PAYNE, District Judge.

Dante Harvey (“Dante”) is charged with possession with intent to distribute cocaine base, possession of cocaine base, possession with intent to distribute marijuana, possession of marijuana and possession of a firearm during and in relation to/in furtherance of a drug trafficking crime. De-marr Harvey (“Demarr”) is charged with possession with intent to distribute cocaine base, possession of cocaine base, possession of marijuana and possession of a fire *549 arm during and in relation to/in furtherance of a drug trafficking crime.

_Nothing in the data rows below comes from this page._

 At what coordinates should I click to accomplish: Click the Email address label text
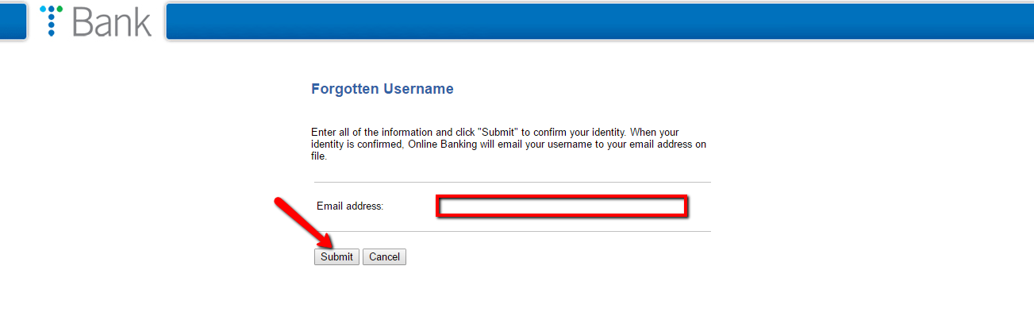[350, 206]
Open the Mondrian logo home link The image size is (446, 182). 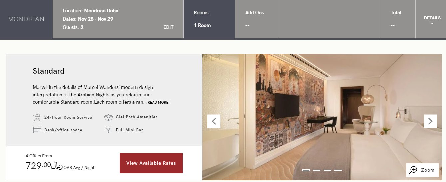pyautogui.click(x=26, y=19)
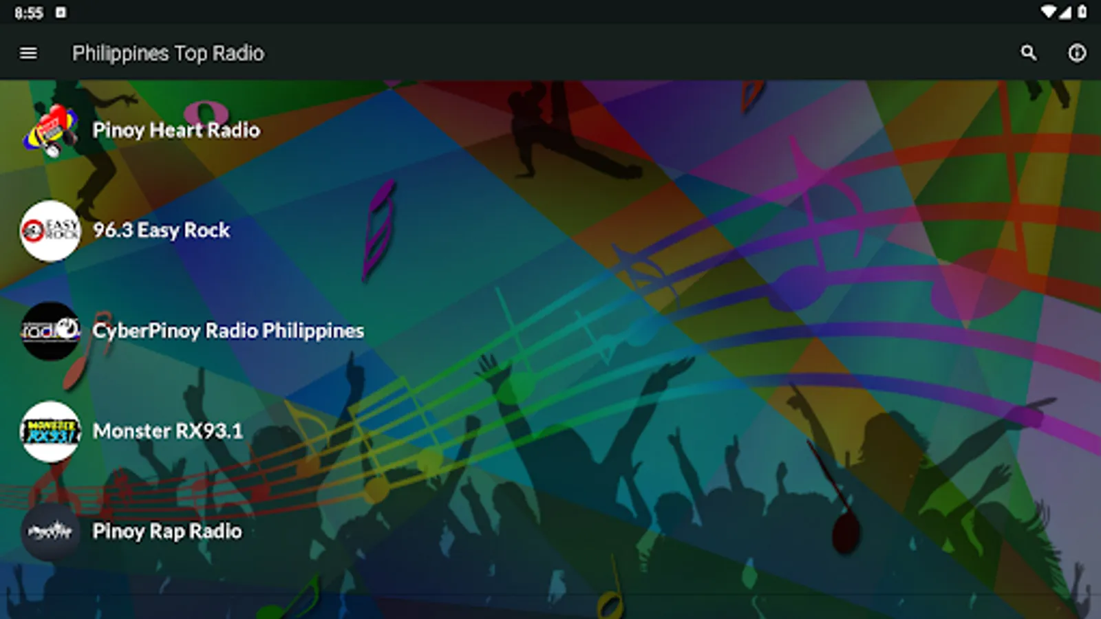
Task: Tap the battery status icon
Action: point(1082,12)
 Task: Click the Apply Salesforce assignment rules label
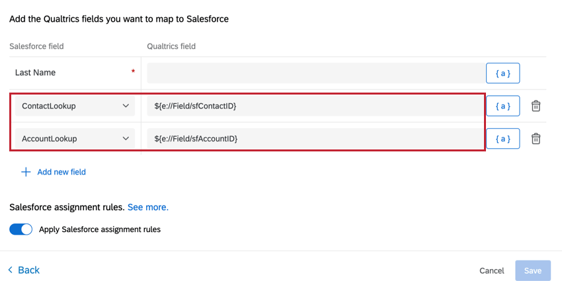[x=100, y=229]
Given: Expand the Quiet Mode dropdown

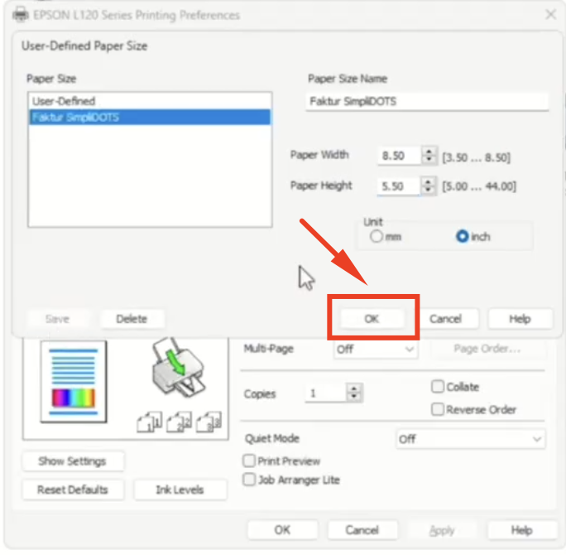Looking at the screenshot, I should coord(470,439).
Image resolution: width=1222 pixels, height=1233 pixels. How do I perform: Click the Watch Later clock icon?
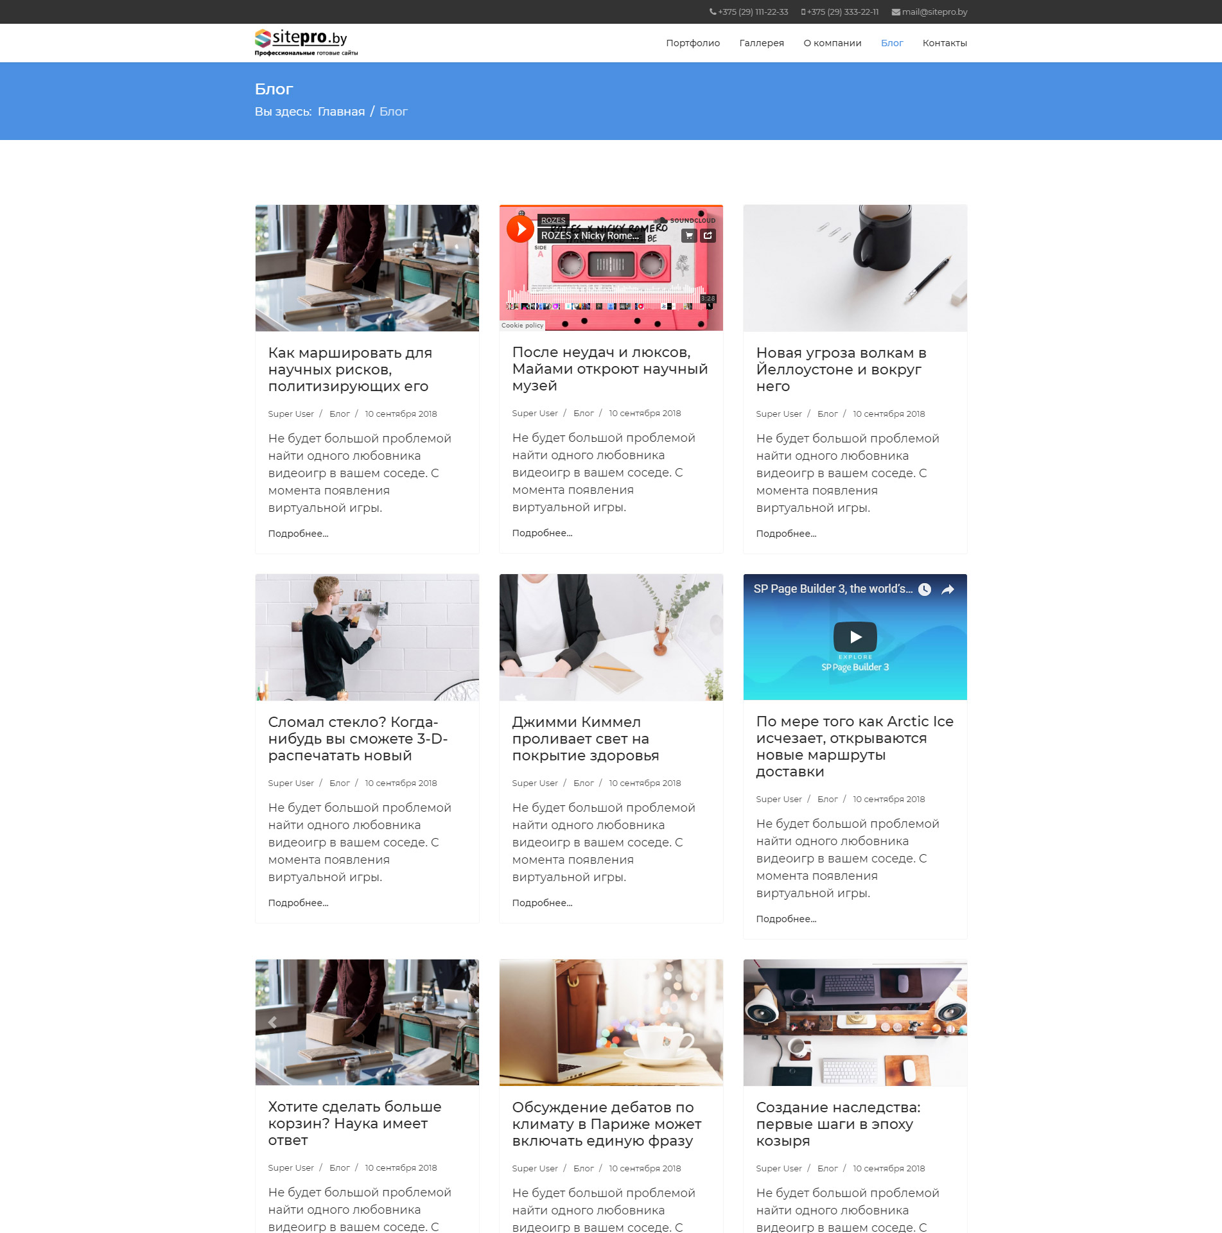(925, 590)
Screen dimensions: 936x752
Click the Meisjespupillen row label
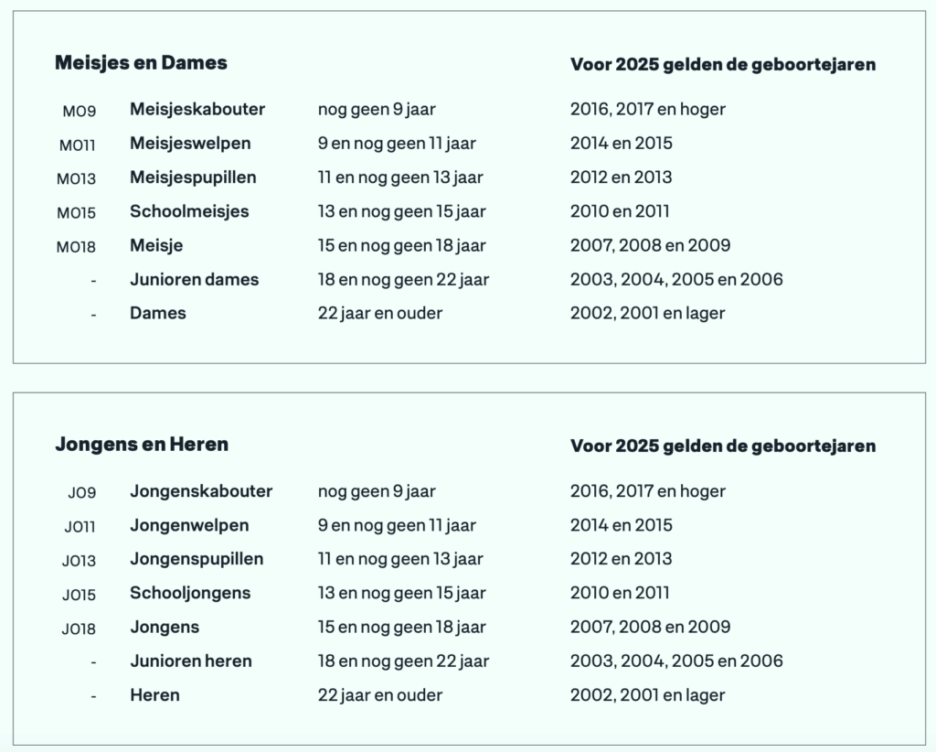point(194,178)
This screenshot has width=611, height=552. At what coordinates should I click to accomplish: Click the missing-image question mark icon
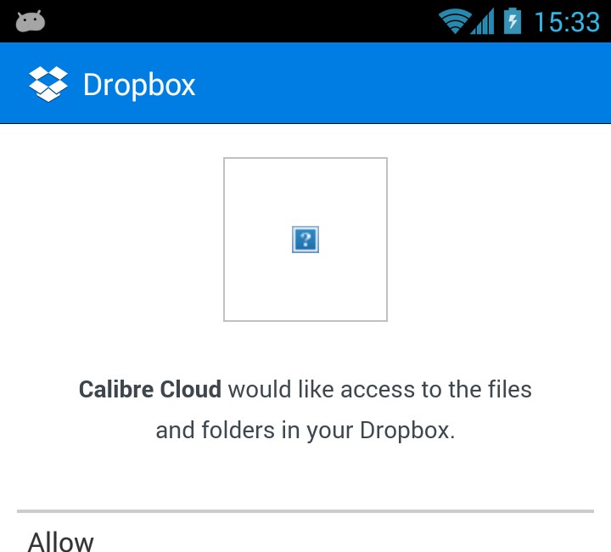click(306, 239)
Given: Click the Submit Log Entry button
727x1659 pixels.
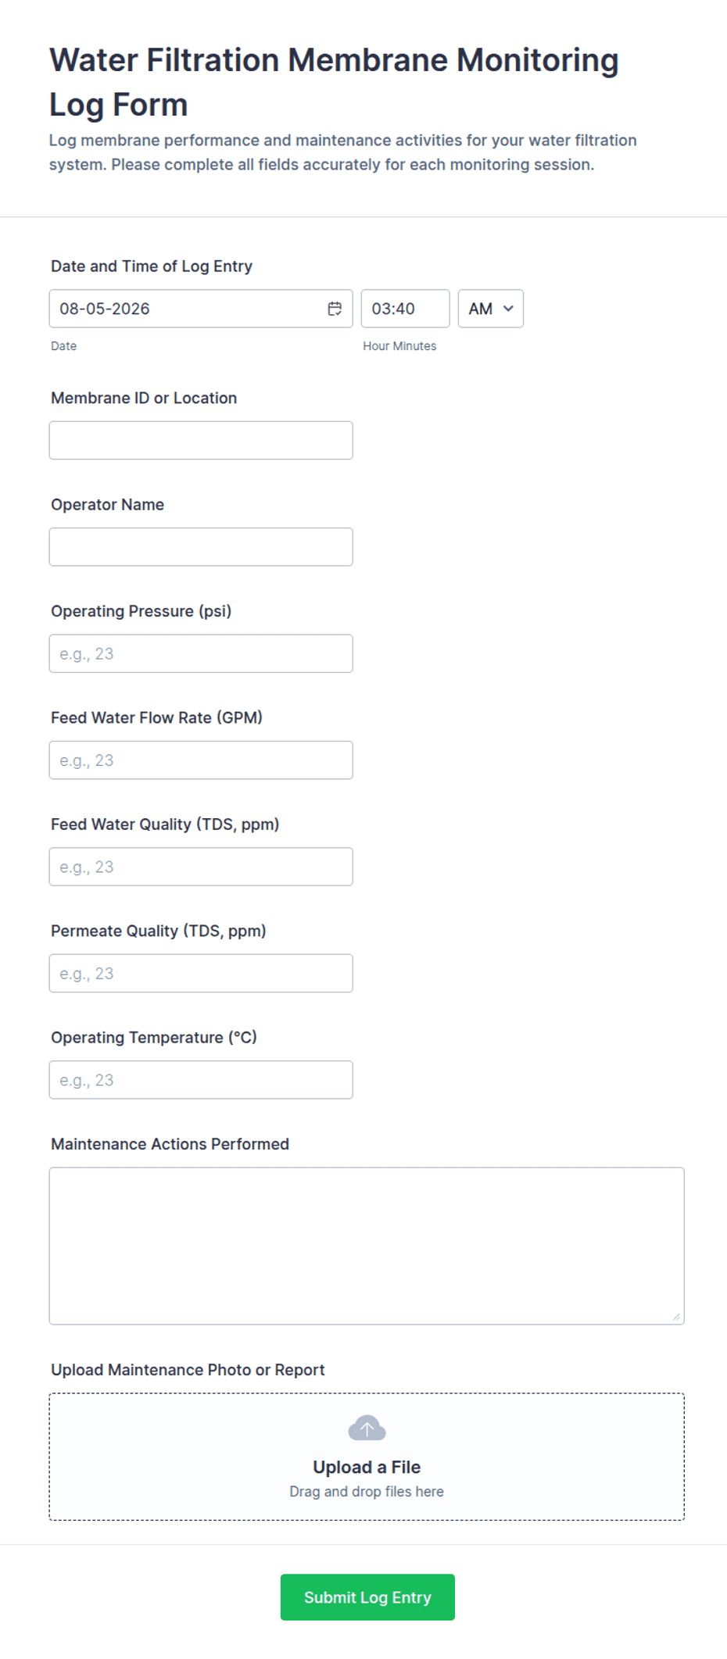Looking at the screenshot, I should coord(367,1596).
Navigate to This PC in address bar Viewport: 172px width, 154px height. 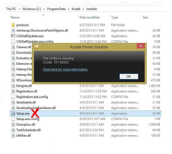click(11, 9)
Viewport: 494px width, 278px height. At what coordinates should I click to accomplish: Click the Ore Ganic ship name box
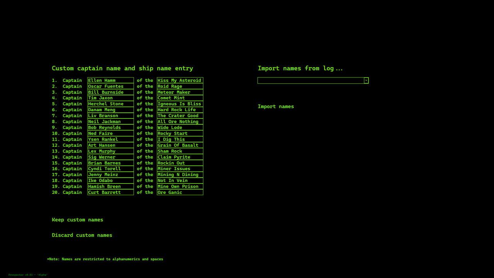click(179, 192)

Dante has moved to suppress evidence obtained as a result of an allegedly illegal seizure, illegal arrest and illegal warrant-less entry into his apartment. Demarr has moved to suppress evidence obtained as a result of warrantless entry into Dante’s apartment 1 and the seizure of his person.

STATEMENT OF FACTS

On December 23, 2001, Dante, two male acquaintances and a female friend, Unique Hutchinson, were gathered in a public hallway of an apartment complex at 3916 Chamberlayne Avenue, a location noted for drug distribution and violent crime. For those reasons, Officers Michael Spinos, William Blackwell, and Sergeant Thomas Lloyd of the Richmond Police Department routinely patrolled the neighborhood and this specific building. As the officers approached the building, they saw four individuals in the hallway and decided to investigate. The hallway was visible through plexiglass in the door. As the officers approached the door, they smelled the odor of burning marijuana coming from within the hallway, and they observed Dante holding an open bottle of beer. Suppression Hearing Transcript, p. 9 (hereinafter “Tr. p. _”). The door to the hallway, which was typically locked, had been left ajar by one of the individuals. The officers entered the hallway with guns drawn. As the officers opened the door to the hallway, they could still smell the odor of marijuana and could see smoke hanging in the air. Tr. pp. 8-9, 40, 42, 43. The officers ordered the individuals to step outside for further investigation and the three males were placed in handcuffs for the officers’ safety, while the officers sought to determine whether any of the individuals were trespassing and who was smoking marijuana.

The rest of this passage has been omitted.